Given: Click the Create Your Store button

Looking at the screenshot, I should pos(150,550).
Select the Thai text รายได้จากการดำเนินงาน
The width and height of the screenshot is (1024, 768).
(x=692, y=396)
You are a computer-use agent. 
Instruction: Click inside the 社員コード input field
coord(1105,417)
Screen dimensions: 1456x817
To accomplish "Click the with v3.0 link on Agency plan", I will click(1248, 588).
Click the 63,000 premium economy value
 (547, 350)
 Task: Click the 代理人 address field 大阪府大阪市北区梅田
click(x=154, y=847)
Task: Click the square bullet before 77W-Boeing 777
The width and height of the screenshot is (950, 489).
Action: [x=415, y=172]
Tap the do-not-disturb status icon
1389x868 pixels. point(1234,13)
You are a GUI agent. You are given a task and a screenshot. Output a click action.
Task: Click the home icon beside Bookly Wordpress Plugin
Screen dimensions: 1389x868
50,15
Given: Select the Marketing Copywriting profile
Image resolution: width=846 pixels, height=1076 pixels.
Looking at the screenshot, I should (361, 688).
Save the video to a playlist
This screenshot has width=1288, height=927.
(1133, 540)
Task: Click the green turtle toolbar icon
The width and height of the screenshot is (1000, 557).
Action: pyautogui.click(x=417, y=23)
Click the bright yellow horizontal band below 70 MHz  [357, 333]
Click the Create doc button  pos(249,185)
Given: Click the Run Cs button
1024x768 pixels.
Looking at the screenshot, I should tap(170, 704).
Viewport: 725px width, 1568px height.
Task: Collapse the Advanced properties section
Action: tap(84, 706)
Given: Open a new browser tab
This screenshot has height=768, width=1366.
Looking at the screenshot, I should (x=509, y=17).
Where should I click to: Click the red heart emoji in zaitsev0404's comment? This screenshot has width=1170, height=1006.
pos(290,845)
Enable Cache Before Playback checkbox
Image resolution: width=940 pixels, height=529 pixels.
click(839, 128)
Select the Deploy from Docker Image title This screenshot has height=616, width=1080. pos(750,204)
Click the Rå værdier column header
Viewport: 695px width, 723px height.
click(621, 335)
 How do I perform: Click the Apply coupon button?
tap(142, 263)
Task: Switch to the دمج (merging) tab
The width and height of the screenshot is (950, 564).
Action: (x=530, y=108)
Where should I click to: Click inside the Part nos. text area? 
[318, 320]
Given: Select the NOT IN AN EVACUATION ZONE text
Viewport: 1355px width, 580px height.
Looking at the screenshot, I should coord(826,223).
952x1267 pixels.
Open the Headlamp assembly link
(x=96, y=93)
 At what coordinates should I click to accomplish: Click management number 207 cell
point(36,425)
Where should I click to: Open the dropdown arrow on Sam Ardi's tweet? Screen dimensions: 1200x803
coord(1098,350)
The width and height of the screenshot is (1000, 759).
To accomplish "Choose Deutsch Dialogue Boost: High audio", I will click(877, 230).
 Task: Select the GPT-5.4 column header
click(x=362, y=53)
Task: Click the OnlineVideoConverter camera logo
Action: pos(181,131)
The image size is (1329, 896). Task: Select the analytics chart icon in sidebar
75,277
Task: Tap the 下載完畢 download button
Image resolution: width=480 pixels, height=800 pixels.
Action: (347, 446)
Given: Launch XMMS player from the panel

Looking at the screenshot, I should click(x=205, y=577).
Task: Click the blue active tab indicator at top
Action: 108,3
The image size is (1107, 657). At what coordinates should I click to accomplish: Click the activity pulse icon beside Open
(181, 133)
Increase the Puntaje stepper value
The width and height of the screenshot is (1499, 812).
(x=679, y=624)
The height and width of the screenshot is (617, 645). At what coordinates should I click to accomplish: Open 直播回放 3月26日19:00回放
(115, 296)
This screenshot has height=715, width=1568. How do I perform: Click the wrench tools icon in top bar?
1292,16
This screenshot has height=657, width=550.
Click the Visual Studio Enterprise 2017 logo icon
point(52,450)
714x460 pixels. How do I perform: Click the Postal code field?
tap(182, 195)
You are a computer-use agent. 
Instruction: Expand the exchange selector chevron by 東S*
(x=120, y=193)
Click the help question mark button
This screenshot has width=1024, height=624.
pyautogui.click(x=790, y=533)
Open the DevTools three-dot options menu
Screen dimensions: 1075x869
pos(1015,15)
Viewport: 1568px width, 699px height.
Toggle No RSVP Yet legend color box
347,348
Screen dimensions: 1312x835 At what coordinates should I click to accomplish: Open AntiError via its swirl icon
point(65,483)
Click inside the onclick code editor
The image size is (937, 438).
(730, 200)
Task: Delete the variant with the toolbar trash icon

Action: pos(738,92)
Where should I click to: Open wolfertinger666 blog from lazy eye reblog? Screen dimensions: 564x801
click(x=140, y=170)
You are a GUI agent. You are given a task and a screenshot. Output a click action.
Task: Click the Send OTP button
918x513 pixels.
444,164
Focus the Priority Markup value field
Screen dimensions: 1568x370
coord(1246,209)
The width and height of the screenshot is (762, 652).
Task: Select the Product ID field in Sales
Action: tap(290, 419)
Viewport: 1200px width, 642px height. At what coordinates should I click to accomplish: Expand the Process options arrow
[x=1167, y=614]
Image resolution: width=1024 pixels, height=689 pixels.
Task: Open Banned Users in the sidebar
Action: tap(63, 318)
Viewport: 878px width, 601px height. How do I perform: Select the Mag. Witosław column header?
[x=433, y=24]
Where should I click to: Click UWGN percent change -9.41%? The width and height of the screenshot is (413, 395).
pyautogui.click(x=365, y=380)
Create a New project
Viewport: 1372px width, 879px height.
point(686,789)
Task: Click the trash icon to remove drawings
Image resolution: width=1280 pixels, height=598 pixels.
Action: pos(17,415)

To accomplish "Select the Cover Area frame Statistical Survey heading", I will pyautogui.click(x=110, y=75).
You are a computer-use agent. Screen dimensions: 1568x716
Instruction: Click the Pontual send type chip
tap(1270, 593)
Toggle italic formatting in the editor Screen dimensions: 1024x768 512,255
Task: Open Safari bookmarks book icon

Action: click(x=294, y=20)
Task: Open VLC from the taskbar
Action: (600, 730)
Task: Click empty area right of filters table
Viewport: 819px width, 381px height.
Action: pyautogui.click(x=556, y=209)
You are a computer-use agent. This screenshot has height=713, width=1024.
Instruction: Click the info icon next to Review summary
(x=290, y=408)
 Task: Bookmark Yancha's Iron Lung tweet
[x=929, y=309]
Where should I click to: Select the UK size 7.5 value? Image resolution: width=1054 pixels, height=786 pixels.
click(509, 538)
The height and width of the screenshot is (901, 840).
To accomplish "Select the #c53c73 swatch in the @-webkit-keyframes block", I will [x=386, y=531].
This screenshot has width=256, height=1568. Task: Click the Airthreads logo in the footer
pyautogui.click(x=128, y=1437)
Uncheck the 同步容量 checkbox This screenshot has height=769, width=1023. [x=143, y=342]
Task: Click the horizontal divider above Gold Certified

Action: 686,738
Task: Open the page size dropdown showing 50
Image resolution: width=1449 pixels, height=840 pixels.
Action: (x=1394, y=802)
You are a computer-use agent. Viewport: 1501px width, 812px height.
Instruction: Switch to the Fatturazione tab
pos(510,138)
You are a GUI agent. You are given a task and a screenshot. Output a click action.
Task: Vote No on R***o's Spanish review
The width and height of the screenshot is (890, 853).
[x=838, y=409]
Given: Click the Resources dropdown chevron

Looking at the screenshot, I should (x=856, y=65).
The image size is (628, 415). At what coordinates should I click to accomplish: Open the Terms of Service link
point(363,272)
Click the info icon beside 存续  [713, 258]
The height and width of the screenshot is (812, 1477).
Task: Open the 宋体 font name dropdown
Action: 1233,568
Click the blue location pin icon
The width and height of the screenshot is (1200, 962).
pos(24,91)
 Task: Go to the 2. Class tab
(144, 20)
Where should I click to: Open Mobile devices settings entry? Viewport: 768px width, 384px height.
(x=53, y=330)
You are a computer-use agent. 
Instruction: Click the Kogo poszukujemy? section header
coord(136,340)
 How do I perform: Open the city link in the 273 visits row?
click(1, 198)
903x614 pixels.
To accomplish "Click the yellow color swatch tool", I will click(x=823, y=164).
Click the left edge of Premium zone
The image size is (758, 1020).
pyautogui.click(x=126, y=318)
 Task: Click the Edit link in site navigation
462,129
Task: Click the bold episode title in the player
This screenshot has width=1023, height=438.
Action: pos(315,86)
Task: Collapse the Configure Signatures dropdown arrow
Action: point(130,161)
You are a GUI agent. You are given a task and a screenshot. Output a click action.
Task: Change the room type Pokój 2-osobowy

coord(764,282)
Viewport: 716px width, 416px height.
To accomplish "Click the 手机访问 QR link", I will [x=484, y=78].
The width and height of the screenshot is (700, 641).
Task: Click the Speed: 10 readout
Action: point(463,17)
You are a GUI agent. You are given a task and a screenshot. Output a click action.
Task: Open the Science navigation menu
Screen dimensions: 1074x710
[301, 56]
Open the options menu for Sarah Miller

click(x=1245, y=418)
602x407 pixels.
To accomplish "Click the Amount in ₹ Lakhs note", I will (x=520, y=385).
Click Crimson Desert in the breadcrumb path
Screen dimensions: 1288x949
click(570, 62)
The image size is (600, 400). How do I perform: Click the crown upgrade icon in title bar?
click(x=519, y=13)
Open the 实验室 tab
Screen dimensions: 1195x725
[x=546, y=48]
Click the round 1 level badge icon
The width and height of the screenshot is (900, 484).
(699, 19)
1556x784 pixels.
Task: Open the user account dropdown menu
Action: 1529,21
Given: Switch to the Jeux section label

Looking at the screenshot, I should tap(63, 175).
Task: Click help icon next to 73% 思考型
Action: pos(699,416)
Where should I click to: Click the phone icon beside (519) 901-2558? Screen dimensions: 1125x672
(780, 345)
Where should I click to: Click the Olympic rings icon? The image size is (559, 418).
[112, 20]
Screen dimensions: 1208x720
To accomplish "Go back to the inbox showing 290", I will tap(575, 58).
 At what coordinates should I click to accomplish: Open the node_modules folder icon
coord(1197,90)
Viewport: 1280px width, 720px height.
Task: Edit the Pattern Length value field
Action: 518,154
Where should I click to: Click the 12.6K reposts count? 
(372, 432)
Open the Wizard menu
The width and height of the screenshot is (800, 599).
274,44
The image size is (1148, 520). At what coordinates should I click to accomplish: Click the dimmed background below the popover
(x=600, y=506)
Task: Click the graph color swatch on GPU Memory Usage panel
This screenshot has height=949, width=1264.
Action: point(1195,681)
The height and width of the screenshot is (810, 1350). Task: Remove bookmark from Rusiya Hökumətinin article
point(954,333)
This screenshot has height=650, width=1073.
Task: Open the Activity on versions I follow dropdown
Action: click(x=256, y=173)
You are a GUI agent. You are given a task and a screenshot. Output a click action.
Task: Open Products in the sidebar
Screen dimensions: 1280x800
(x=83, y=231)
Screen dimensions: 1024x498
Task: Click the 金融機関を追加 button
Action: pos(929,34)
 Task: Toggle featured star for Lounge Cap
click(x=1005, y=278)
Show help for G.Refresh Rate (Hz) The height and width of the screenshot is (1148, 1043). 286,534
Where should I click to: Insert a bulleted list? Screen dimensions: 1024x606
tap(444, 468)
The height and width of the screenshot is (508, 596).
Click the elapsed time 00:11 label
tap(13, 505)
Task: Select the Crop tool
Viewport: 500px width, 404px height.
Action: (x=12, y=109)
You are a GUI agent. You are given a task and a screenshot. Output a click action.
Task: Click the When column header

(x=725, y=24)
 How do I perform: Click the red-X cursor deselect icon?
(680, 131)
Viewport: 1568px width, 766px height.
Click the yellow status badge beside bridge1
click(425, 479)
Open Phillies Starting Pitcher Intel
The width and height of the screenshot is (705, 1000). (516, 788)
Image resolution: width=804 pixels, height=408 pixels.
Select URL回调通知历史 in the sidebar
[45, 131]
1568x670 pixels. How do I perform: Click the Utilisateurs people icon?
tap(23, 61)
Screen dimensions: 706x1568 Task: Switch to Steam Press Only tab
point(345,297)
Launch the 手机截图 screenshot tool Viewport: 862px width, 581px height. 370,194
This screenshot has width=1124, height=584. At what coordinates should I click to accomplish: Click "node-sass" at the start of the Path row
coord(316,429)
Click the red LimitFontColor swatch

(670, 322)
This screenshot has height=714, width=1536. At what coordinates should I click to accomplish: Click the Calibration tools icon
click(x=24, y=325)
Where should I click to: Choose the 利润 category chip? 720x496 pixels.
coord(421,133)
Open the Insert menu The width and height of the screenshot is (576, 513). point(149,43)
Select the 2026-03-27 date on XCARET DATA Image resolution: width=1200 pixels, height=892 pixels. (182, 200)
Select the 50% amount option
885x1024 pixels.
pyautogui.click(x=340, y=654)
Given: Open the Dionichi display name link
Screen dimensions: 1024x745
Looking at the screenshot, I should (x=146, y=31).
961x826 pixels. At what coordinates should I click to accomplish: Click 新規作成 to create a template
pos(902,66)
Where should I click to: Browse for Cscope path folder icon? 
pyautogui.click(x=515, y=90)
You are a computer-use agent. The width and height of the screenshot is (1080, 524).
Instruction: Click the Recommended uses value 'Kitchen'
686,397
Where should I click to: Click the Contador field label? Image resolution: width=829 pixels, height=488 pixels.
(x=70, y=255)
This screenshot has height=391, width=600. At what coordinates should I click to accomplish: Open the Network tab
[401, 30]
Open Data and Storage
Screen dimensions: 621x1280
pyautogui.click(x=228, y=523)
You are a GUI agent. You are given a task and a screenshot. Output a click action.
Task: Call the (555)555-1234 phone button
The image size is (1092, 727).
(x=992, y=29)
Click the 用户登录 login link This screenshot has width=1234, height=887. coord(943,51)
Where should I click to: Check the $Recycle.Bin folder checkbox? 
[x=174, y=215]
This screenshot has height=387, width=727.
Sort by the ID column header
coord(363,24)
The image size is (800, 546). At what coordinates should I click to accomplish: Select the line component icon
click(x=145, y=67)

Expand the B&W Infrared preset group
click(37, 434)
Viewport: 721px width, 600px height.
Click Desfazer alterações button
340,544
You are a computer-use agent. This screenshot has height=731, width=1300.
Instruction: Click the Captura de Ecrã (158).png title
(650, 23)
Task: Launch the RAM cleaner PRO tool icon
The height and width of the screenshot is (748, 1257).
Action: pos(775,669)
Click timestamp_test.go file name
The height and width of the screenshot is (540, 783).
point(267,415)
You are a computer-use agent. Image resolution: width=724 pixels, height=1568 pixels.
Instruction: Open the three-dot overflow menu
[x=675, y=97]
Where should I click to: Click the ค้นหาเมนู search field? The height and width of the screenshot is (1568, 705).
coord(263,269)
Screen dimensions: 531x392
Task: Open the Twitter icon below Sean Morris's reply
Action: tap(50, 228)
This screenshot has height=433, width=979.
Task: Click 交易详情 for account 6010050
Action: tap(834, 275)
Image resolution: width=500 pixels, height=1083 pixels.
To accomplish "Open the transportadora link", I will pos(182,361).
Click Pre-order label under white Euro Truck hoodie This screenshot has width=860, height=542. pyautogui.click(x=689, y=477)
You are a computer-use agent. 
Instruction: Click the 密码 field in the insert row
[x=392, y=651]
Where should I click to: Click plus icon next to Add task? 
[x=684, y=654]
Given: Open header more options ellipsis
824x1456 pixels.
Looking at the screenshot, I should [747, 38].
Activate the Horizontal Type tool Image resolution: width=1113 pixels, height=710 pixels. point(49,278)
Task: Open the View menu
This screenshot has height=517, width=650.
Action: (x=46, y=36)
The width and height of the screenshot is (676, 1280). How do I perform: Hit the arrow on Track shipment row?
====
> [Description of the task]
Within the data above, how many lines include the string "showing"? Only the number is required.

> [Task answer]
2